(Records contained in a dataset)
******************************

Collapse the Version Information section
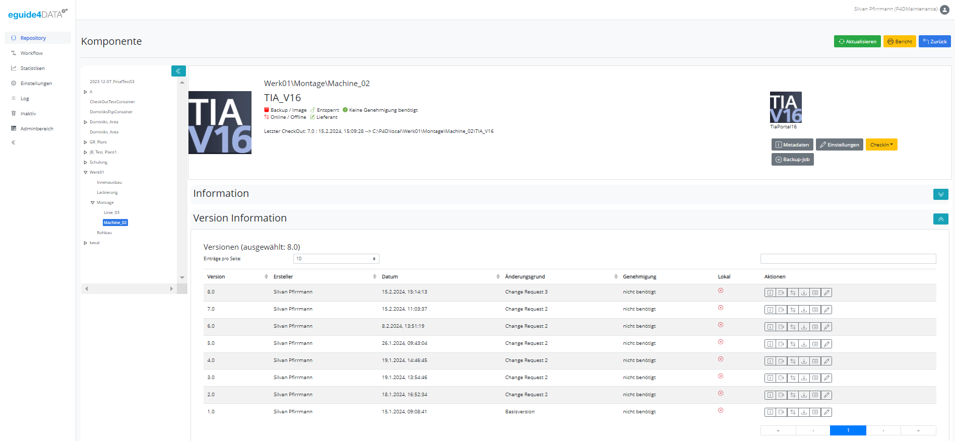The image size is (955, 441). point(940,219)
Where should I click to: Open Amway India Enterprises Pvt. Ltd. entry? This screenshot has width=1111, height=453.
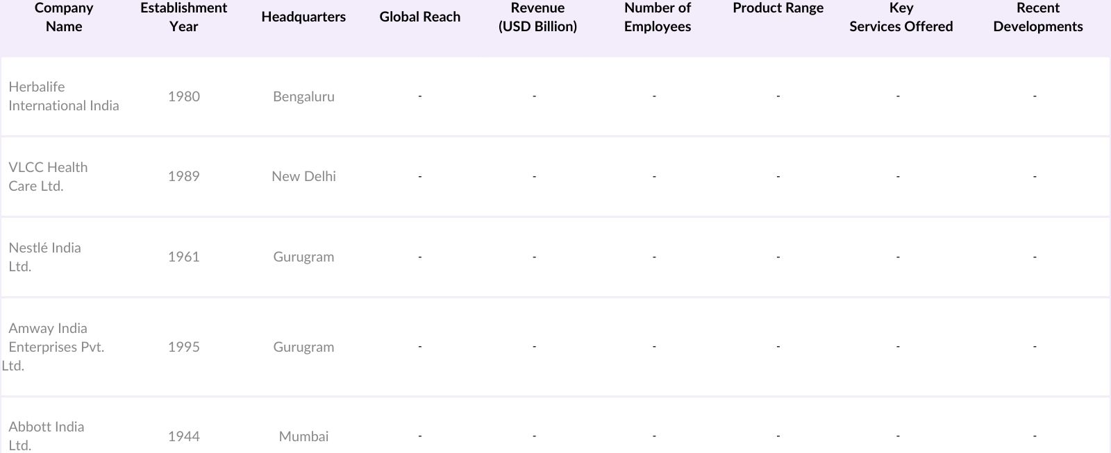56,347
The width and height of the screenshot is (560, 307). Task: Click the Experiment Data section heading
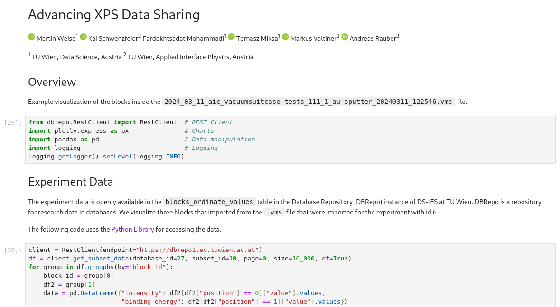coord(70,182)
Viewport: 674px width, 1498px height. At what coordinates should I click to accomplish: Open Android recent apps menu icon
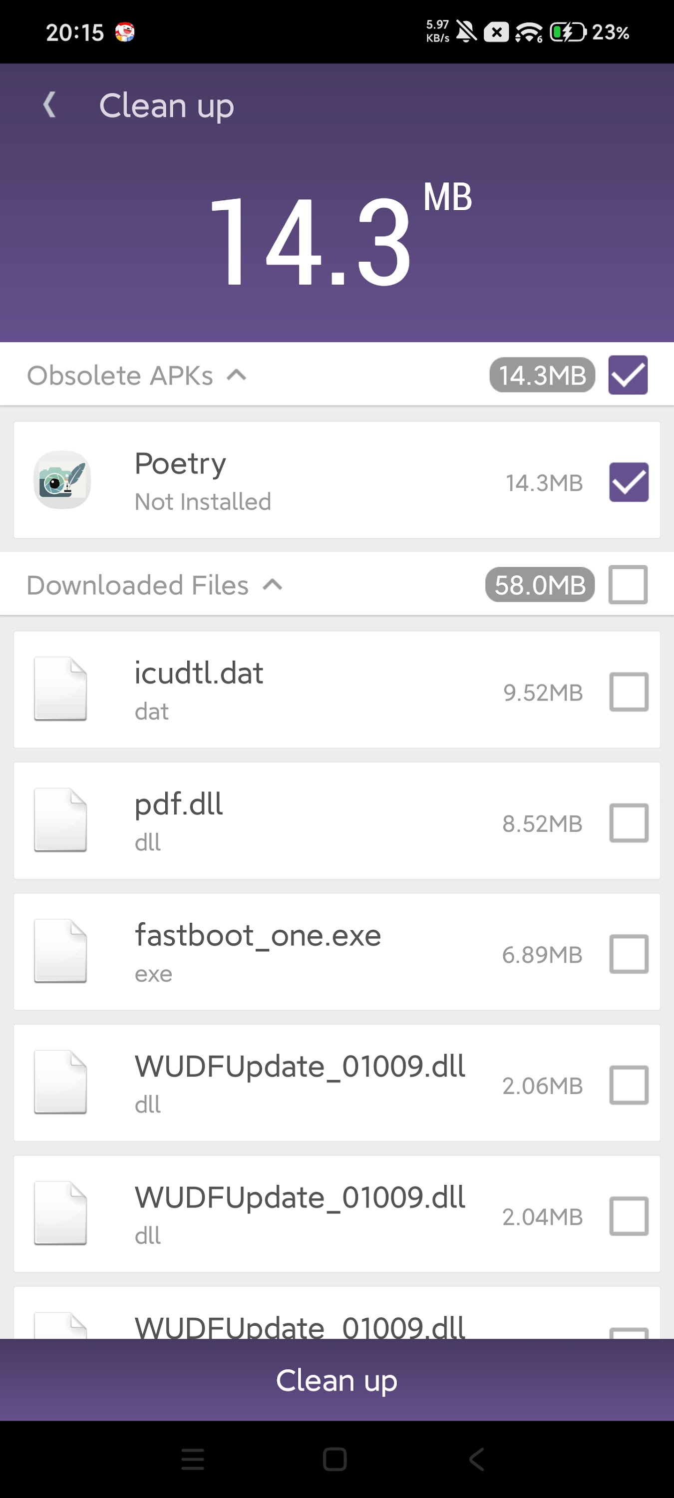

******************************

(TO DO) Retype the lines starting with the one that holds "Where should I" and ending with the last line of the data above, both included; skip the pictures.

(RESULT OF THE EXERCISE)
Where should I click to: Open Amway India Enterprises Pvt. Ltd. entry? This screenshot has width=1111, height=453.
56,347
The width and height of the screenshot is (560, 307). Task: Click the Experiment Data section heading
coord(70,182)
Viewport: 674px width, 1498px height. At what coordinates should I click to accomplish: Open Android recent apps menu icon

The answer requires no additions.